Additionally... there have been plenty of studies around the idea that people can 'hand optimize' to improve the efficiency of code produced by modern compilers. The result: in VERY SELECT cases, hand optimized code can perform better than compiler optimized code... but in general it does not. Modern processors are simply too complex for most programmers to effectively optimize. Programmers COULD have optimized Far Cry 2 to run optimally in 512meg of memory, but not without making tradeoffs in performance, and why would they want to? When memory costs a few buck a gig, programmers are (as they should be) working to most effectively leverage the amount that the target system has (which for a new gaming rig these days will be 4-8gig)... there is no free lunch in programming, forcing the entire Far Cry 2 package to run in 512meg would be nonsensical. Is Far Cry 2 the most efficient code out there? Doubtful... but unless the technical direction on the project was totally incompetent, there were design decisions behind every choice to increase memory footprint.
It's popular for the uninformed to complain about the memory requirements of modern operating systems (they tend to pick on Microsoft because it's easy I think). The fact of the matter is that modern operating systems are designed to run on modern hardware... Vista 64 runs like gangbusters on my new quad box with 8 gig of ram, I don't have it installed on my old Athlon 64 machine.
Why would Microsoft want to design their OS to run on 512meg? That would just mean that their system would be sub-optimized on my 8 gig machine. Design the OS for a window of system capabilities... optimize it there. ROUGHLY, Vista is happiest on 4-8gig, XP was happy with 1-4gig, 2000 was happy with 256meg to 1gig, NT ran quite nicely on 128meg to 256meg.
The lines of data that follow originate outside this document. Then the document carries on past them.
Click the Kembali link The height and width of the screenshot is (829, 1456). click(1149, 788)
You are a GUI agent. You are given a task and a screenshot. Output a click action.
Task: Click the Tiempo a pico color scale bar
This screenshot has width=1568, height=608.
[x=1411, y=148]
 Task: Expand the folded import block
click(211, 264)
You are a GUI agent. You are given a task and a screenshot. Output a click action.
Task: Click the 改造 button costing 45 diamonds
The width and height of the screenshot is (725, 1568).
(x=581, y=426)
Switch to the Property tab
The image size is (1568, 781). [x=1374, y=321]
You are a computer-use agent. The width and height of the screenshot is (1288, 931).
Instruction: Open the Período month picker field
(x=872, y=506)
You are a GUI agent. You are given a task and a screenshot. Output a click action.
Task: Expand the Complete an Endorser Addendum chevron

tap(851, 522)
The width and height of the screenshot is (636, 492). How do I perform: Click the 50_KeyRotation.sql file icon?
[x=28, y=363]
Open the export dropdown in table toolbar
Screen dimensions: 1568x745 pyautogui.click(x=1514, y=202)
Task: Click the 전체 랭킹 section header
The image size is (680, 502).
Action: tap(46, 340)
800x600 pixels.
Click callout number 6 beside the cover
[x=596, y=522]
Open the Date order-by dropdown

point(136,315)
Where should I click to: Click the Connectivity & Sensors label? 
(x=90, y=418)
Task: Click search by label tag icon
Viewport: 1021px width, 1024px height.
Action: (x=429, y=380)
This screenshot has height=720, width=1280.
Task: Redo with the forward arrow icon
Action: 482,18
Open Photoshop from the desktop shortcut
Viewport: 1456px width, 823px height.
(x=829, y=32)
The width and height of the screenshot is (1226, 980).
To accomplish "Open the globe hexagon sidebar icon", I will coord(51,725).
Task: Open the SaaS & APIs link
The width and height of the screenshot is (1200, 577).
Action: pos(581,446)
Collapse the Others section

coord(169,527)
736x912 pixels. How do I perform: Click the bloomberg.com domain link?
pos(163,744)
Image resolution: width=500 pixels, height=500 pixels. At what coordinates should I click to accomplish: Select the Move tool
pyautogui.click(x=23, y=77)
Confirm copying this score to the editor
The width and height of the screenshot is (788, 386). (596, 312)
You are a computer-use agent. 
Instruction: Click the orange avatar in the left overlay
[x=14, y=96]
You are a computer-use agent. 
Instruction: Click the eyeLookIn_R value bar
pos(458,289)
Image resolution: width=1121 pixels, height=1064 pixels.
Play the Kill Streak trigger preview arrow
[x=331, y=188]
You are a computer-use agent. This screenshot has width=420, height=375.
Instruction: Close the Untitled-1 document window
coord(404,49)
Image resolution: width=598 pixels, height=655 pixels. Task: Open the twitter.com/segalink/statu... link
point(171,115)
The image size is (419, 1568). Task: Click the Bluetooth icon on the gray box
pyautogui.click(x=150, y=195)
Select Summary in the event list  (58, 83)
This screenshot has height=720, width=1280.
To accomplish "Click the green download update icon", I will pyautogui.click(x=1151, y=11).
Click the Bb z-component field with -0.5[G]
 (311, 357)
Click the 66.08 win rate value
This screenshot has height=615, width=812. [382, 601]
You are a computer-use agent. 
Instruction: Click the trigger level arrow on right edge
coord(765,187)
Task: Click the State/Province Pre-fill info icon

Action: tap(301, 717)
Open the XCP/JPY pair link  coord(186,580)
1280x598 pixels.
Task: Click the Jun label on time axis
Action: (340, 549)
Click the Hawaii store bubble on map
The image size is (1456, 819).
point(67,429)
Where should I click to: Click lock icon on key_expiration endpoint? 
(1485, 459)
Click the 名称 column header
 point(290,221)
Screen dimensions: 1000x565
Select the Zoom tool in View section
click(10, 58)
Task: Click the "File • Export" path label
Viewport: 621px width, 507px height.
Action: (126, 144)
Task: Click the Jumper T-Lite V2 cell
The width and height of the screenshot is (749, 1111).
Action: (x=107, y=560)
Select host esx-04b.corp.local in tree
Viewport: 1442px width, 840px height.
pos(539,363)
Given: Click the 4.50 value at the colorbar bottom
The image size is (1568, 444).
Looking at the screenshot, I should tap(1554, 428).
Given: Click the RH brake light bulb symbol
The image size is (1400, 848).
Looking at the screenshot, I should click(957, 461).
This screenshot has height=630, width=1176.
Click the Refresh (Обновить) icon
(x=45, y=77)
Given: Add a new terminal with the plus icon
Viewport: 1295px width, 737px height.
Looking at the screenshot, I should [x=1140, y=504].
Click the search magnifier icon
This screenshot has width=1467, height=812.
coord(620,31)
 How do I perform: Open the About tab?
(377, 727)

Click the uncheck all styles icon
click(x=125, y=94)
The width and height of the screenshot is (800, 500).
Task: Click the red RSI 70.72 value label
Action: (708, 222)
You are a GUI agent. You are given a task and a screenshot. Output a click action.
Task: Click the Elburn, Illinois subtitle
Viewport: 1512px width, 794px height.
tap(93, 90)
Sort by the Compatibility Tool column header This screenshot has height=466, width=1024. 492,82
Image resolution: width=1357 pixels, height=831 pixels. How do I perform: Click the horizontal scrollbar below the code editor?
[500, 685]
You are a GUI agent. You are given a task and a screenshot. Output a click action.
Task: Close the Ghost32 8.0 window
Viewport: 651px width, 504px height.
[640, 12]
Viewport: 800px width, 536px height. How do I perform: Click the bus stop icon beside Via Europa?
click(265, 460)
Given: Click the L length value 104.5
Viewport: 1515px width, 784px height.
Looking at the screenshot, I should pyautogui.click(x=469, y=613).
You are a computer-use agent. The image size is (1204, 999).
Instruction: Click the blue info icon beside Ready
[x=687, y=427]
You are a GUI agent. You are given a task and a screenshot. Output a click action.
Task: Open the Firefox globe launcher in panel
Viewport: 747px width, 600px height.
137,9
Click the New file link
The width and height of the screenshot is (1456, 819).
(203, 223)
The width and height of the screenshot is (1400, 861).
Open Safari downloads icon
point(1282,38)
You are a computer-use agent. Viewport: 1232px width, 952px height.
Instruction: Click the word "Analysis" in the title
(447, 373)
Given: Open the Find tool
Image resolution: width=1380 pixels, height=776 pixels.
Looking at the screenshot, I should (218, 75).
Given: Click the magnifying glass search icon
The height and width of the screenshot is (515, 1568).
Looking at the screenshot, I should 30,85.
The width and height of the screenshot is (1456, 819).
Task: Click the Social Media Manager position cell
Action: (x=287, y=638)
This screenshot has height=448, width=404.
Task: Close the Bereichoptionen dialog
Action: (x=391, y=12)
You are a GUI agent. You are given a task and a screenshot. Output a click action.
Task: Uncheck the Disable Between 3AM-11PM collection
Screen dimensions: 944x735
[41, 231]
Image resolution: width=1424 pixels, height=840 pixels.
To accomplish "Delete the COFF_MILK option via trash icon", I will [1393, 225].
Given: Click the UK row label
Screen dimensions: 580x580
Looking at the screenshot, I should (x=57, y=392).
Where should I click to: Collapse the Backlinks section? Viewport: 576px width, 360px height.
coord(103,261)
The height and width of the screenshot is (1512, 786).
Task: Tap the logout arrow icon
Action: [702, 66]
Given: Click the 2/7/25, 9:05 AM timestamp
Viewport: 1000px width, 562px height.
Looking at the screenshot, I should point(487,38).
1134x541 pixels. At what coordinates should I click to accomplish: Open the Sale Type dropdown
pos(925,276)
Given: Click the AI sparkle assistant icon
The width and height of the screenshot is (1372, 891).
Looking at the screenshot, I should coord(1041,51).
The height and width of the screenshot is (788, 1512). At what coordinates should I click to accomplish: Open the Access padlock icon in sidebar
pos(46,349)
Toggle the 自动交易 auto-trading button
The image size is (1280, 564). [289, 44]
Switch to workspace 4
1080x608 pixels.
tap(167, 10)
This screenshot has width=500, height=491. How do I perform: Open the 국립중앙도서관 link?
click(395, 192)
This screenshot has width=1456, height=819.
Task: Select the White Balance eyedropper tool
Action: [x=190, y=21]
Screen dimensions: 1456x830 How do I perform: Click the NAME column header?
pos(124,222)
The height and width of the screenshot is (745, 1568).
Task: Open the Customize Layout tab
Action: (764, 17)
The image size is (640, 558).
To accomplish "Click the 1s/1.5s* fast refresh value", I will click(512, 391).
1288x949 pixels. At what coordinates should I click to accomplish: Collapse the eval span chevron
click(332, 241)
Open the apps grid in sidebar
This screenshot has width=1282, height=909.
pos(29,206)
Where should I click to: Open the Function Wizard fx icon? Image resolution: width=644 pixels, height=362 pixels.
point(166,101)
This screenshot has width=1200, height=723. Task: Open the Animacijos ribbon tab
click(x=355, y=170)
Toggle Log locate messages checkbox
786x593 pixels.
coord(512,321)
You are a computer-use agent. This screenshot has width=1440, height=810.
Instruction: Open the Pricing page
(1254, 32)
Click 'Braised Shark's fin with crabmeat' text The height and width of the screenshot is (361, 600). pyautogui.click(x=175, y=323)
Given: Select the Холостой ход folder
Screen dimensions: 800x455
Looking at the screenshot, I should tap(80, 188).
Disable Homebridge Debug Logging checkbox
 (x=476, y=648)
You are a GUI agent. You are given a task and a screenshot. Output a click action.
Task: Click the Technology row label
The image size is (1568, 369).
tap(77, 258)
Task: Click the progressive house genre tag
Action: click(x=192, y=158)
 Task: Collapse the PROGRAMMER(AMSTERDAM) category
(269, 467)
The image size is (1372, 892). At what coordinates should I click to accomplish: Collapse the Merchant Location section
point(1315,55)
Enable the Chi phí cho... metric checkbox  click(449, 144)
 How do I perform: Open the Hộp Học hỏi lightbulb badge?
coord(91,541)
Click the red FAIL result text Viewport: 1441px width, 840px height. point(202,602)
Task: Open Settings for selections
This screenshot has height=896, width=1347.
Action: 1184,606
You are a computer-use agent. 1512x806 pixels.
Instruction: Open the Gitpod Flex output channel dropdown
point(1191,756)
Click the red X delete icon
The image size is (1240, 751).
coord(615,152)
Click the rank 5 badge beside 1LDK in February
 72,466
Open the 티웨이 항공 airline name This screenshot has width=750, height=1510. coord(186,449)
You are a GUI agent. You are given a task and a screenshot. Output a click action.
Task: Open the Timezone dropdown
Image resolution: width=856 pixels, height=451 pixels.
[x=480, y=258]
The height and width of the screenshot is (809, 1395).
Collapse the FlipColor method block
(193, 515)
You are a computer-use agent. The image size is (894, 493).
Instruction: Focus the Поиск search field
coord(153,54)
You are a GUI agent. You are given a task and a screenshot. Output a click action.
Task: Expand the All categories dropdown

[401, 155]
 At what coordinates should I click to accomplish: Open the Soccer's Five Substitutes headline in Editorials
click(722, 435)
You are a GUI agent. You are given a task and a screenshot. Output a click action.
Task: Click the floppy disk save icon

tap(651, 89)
Every time a new OS is released, a few people complain about how it takes up 'SO MUCH' memory.
You want an OS that runs well in 256meg of memory, install NT or 2000... why would you EVER expect Microsoft to work to make their new flagship OS run in that little memory when it would clearly compromise the efficiency and power of the OS when running on new machines?
Should you not also heed your own advice? And Not trying to run an OS in a memory footprint that it won't fit?